*Assignment*: What is the number of lines below that include the string "Given"? Provide that number alone.

(Screenshot grounding data)
########
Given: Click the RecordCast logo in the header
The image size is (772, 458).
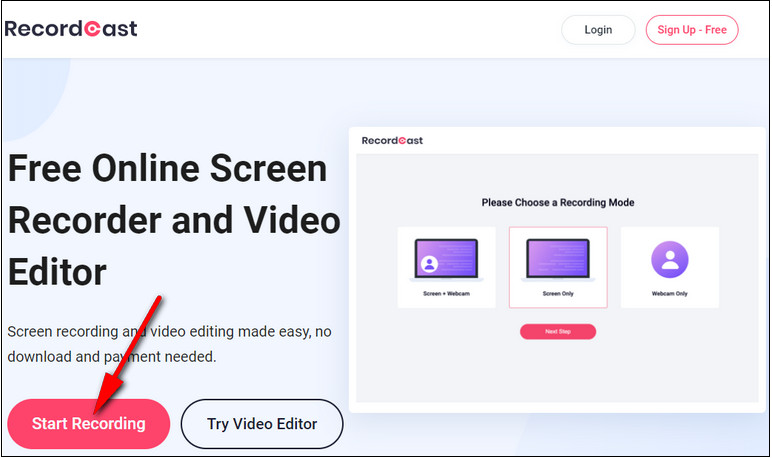Looking at the screenshot, I should click(71, 29).
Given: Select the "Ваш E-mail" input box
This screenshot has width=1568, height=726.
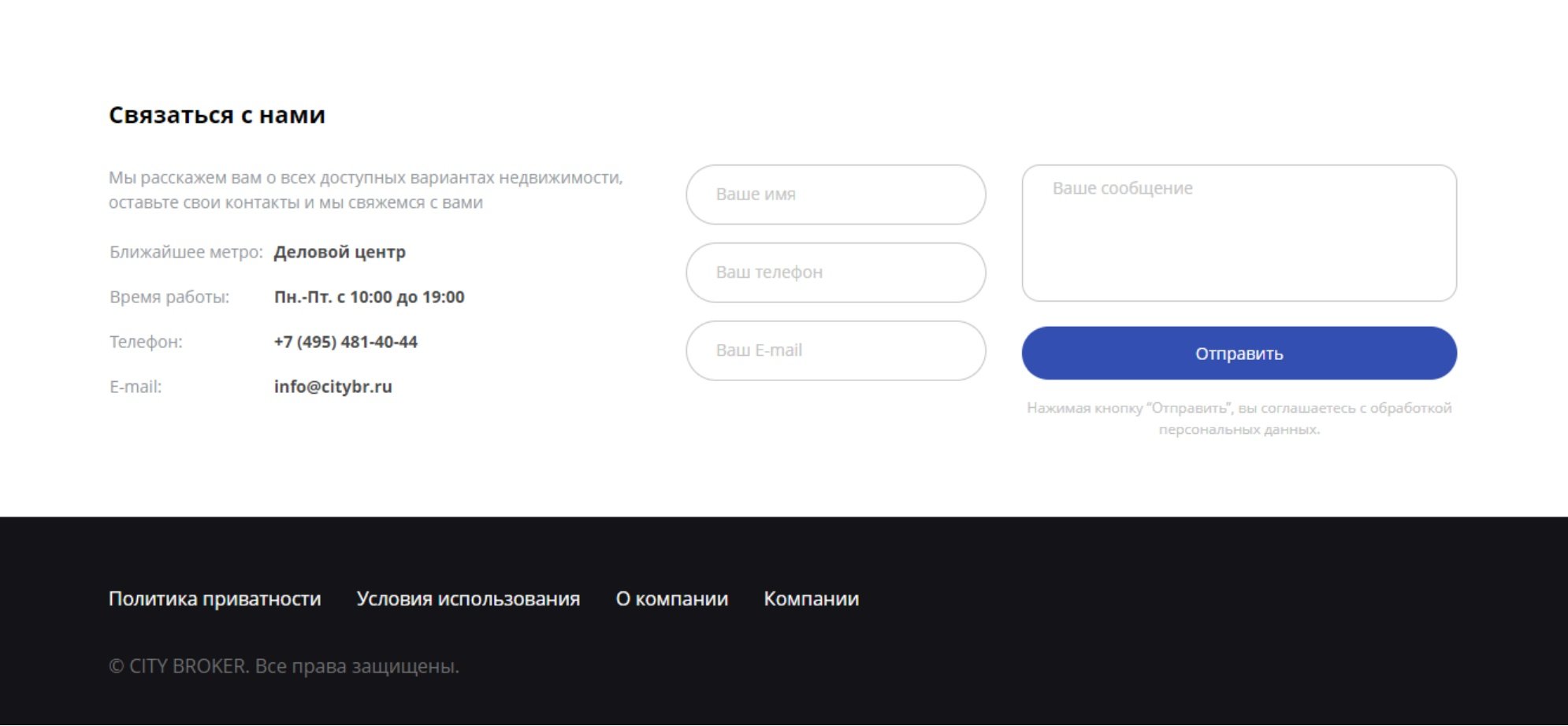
########
*Reply*: 2